The planned Visaginas nuclear plant is envisaged as the cornerstone of the Baltic Energy Market Interconnector Plan (BEMIP) linking to Poland, Finland and Sweden. A high-voltage (400 kV) 1000 MW DC southwest interconnection – PowerBridge or LitPol Link – costing €250-300 million, to improve transmission capacity between Lithuania and Poland is to be built, with 500 MW by 2015 and another 500 MW by 2020. Much of the funding is from the European Union (EU), and work is ahead of schedule.

This follows inauguration of an interconnector between Estonia and Finland to the north – Estlink-1, a 150 kV, 350 MW HVDC cable costing €110 million and also supported by EU funding. The 170 km 450 kV HVDC Estlink-2 further east and now under construction will provide a further 650 MW early in 2014. The project is budgeted to cost around €320 million, which will be divided between TSOs Finngrid and Elering (Estonia), with €100 million to be provided by the EU as part of the EU’s extensive economy recovery package. Both will be operated by the two TSOs.

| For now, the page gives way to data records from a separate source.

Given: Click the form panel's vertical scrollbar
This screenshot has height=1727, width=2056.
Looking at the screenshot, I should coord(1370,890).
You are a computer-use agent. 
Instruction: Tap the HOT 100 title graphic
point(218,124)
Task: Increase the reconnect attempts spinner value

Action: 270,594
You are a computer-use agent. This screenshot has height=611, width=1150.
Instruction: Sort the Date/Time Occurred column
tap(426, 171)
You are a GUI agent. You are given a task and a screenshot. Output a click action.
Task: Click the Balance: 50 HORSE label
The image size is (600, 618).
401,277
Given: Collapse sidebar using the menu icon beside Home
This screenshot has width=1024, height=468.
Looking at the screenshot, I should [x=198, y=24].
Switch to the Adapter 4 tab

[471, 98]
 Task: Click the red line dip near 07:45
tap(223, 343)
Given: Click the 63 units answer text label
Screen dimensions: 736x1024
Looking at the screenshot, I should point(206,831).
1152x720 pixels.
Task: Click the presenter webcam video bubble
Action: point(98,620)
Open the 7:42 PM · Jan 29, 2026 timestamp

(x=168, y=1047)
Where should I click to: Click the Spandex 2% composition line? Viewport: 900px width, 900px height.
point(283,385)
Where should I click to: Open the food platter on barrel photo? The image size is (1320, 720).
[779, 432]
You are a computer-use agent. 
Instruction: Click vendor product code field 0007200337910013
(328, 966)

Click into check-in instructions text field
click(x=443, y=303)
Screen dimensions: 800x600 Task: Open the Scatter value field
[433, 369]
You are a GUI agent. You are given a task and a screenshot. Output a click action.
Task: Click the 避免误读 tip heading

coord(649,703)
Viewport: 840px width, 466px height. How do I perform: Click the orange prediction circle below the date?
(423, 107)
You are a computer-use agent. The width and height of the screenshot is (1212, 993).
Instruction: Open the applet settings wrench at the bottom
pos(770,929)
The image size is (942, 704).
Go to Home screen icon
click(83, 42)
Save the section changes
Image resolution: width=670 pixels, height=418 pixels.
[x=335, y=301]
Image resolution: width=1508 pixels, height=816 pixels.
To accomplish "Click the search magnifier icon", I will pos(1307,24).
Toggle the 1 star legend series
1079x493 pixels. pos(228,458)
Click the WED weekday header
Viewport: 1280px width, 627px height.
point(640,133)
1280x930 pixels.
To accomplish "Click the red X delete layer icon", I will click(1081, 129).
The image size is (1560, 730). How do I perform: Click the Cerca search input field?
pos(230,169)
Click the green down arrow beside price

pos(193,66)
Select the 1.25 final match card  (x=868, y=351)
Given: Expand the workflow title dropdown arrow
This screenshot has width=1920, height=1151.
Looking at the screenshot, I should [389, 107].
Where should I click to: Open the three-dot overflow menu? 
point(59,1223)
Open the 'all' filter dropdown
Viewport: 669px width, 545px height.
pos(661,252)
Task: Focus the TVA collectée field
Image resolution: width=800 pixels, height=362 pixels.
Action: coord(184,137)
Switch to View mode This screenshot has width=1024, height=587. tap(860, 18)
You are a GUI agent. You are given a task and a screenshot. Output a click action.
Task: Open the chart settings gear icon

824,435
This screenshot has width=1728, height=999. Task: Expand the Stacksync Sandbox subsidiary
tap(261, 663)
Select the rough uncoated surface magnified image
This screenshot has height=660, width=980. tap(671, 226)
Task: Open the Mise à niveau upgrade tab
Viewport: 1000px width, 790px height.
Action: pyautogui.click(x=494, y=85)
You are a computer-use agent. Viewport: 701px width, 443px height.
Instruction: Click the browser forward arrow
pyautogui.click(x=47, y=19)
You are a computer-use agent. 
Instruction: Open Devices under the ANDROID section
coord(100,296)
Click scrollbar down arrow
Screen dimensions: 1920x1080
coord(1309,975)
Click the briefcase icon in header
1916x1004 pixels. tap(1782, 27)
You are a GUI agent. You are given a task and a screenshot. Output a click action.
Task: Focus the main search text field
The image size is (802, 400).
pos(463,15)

Another major transmission link westward under the Baltic Sea, the 700 MWe NordBalt 300 or 400 kV HVDC project, is planned between Klaipeda in Lithuania and Nybro in Sweden (400 km), by Svenska Kraftnat and LitGrid. The €550 million project is expected to be completed by 2016. (The Baltic states and Belarus have good interconnection of grids from the Soviet era, but this did not extend to Poland, let alone to Germany. Kaliningrad gets all of its electricity from Russia, via the Lithuanian grid.)
 
#5 ·
China - Tibet development in power grids.


Published on Aug 23, 2014

Over the past twenty years, developing Tibet has been a top priority for the Chinese government. Provinces across the country were designated a particular assistance task to support Tibet’s development. One of the main projects was building a power grid network and connecting it to the rest of the country. In recent years, power supplies have improved in the region, but still some areas in Tibet don’t have adequate access to electricity. This March, the Sichuan-Tibet grid connection project kicked off, which is expected to ease power shortages and improve living standards in the region.


China West East power project, since 2000
http://wilsoncenter.org/wilsonweekly/chinas-west-east-electricity-transfer-project.html
http://claudearpi.blogspot.nl/2014/11/power-from-mainland-to-roof-of-world.html


The project’s second, ongoing component is the construction of three electricity-transmission corridors, which are essentially three vast networks of electrical transmission lines that connect newly built generation capacity in the North, Central and South to China’s electricity-hungry coast (see arrows on map). Each of the corridors is expected to exceed 40 gigawatts (GW) in capacity by 2020—a combined capacity equivalent to 60 Hoover Dams. The seven recipient provinces — Beijing, Tianjin, Hebei, Shanghai, Zhejiang, Jiangsu, and Guangdong — together consume nearly 40 percent of China’s electricity.